The Livermore laboratory was founded in 1952 in order to facilitate the development of the hydrogen bomb. It is located on 821 acres in Livermore, which is 40 miles east of San Francisco, and another 7,000 acre experimental site near Tracy, California. The smaller site is located approximately three miles from Livermore's central business district. Like Los Alamos National Laboratory (LANL), Livermore is managed by the University of California for DOE.

Areas of concern at Livermore include the National Ignition Facility, the Superblock and the proposed Biosafety Level 3 Laboratory (BSL-3). The National Ignition Facility is a $1.2 billion dollar laser that creates nuclear fusion between particles of deuterium and tritium. The statement proposes to add experiments with plutonium and other fissile materials at the facility.

The Superblock at Livermore includes the Plutonium Facility, Tritium Facility and Hardened Engineering Test Building. DOE proposes to increase plutonium storage at each of these facilities. With these proposed changes, Livermore would store approximately 1.5 tons of plutonium altogether. DOE also proposes allowing workers to handle more than 80 pounds of plutonium in any given room. Many of the more than 9,000 public comments received by DOE regarding the draft statement expressed strong opposition to these proposals.

Commentators also expressed serious concerns about the BSL-3 that DOE has proposed for Livermore. A BSL-3 may handle live species of deadly pathogens, including plague, smallpox and tuberculosis. DOE has also proposed such a facility for LANL, despite public opposition. Tri-Valley Communities Against a Radioactive Environment (CAREs), in conjunction with Nuclear Watch of New Mexico, sued DOE for a more thorough analysis of the environmental impacts of such facilities.

Marylia Kelly, of Tri-Valley CAREs, said, "A comprehensive environmental review, public hearings and serious consideration of safer alternatives are all legally required. Instead, DOE hastily and capriciously gave a 'green-light' to novel and dangerous operations in two states."

DOE announced months ago that they would soon prepare a similar environmental impact statement for LANL in order to analyze the cumulative health and environmental impacts from activities there. However, DOE proposes that the statement not review the entire LANL complex, but instead specific areas of LANL that have undergone major changes or have been developed since the last statement was prepared in 1999.

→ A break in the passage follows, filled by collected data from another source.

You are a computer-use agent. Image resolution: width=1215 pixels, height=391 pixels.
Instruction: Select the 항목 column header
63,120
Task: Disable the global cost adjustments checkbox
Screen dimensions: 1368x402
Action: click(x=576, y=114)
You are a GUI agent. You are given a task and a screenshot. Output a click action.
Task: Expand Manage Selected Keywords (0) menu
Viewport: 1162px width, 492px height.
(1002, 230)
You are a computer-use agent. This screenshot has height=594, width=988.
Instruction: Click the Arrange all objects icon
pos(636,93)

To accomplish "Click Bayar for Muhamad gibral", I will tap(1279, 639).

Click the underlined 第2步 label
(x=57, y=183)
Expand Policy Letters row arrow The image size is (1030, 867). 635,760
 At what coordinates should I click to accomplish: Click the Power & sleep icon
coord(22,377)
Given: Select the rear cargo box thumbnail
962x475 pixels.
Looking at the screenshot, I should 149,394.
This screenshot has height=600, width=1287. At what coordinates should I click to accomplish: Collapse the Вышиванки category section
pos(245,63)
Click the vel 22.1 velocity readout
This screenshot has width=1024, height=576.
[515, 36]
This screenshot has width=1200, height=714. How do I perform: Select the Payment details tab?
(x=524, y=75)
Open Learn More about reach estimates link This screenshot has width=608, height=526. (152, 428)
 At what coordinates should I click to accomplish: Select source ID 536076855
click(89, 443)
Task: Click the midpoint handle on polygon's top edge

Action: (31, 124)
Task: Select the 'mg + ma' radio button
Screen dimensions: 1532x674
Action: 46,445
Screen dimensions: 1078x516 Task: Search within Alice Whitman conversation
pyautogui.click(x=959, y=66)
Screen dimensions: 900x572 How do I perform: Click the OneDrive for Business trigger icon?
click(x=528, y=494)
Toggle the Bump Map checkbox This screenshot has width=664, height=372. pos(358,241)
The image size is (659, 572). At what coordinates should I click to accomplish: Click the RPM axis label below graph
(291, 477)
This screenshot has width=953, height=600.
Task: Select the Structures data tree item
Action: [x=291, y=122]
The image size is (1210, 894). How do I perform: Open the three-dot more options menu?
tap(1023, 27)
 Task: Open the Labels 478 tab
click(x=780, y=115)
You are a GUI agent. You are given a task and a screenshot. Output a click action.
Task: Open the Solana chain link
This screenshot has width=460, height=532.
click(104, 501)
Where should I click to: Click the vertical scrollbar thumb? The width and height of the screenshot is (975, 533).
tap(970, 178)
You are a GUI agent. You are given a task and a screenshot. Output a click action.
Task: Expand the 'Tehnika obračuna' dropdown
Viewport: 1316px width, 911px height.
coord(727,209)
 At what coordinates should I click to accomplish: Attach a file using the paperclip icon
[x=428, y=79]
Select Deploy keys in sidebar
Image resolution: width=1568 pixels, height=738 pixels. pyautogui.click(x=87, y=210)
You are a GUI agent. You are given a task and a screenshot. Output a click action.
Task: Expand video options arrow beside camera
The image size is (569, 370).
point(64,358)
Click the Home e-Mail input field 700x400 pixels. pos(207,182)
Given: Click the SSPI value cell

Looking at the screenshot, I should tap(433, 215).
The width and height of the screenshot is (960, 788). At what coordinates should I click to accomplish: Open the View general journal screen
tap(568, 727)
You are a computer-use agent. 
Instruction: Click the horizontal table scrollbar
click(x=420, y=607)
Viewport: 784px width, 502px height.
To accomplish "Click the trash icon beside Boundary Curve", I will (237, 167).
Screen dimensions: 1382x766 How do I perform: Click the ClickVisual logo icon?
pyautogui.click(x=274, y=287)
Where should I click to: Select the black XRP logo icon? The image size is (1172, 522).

Community members have requested that a new environmental impact statement be prepared in order to address the significant environmental changes at LANL since 1999, including the Cerro Grande fire. Further, the 1999 statement included no provisions for cleanup at LANL. However, activists argue that the new statement must include LANL's requirements under the New Mexico Environment Department's Order on Consent, which requires them to investigate and clean up contamination sources site-wide. Activists also believe that a new statement should be developed as a new contractor prepares to begin management of LANL.